**What to work on**
Only lines containing the string "screenshot" belong in the answer; copy all of them from the entries.

**Exercise inputs**
· · · · ·
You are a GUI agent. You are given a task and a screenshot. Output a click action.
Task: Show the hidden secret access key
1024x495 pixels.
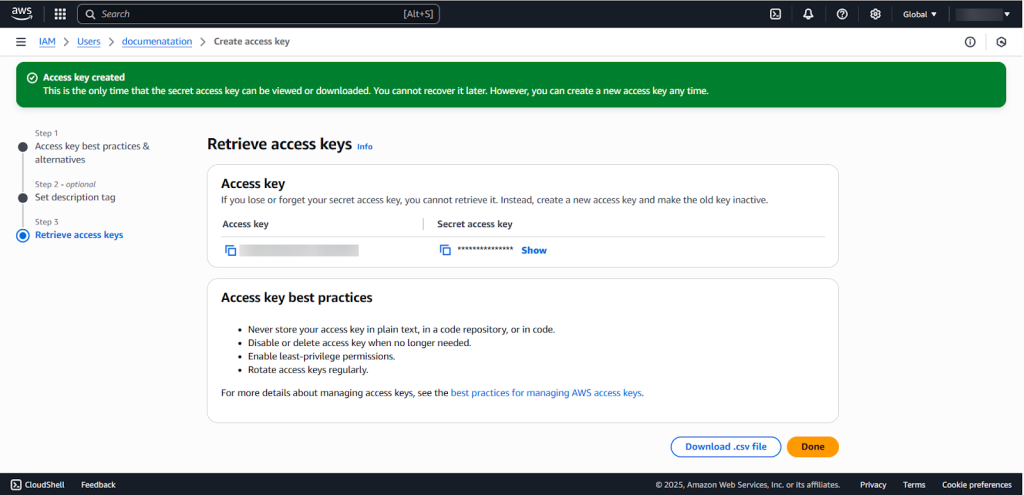(x=534, y=250)
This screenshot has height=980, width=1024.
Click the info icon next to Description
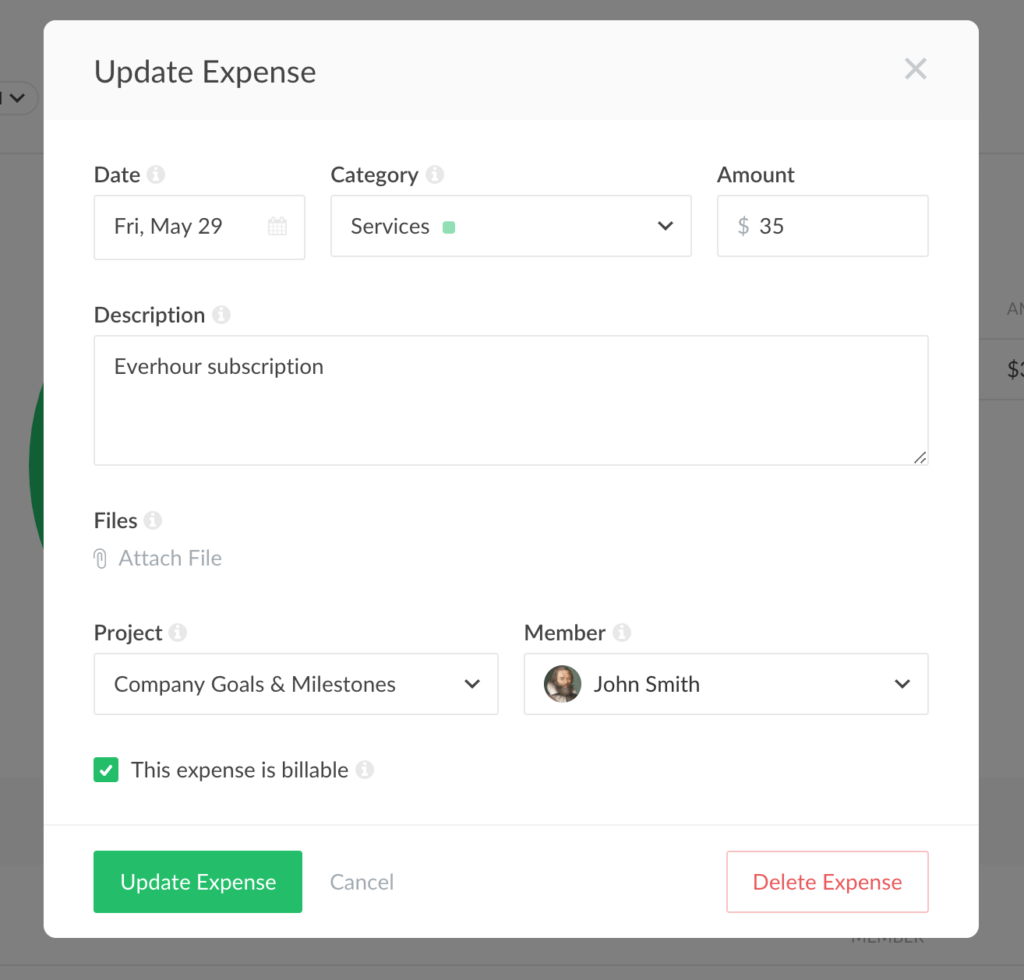(222, 314)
· · · · ·
**Answer for the task**
You are a GUI agent. You are given a task and a screenshot. Output a click action.
This screenshot has height=980, width=1024.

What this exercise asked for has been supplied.